## YOUR INSTRUCTIONS:
Every line below that includes the word "agent" needs to be copied.

----------

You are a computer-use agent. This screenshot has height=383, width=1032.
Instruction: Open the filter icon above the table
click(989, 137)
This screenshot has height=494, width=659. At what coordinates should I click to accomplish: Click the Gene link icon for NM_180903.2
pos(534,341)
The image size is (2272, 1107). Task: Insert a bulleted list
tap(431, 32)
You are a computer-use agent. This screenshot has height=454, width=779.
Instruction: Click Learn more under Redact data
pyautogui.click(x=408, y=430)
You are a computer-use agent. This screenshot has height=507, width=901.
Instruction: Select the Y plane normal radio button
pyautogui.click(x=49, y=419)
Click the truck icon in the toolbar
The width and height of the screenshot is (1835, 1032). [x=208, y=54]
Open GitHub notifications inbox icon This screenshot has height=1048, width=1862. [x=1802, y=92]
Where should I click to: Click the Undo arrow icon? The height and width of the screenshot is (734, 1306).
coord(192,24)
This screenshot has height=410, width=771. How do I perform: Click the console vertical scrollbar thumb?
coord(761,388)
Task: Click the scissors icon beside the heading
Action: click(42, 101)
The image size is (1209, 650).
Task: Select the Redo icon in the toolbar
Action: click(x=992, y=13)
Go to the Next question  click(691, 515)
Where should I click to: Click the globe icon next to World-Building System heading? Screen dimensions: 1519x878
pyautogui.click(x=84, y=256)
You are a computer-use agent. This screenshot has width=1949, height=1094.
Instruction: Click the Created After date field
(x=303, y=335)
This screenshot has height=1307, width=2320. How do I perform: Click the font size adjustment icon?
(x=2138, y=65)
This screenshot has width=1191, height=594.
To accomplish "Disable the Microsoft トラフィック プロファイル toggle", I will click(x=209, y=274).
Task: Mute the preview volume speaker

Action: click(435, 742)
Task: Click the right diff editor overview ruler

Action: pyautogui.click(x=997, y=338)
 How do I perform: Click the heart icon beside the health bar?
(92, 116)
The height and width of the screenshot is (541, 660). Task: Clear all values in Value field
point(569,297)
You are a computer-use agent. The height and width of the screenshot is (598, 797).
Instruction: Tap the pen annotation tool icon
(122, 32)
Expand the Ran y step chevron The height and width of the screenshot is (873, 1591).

----------

## WRITTEN RESPONSE:
You are a computer-use agent. This screenshot has height=383, width=1032.
You are a computer-use agent. This screenshot has height=454, width=779.
You are a computer-use agent. This screenshot has height=507, width=901.
You are a computer-use agent. This screenshot has width=1949, height=1094.
You are a computer-use agent. The height and width of the screenshot is (598, 797).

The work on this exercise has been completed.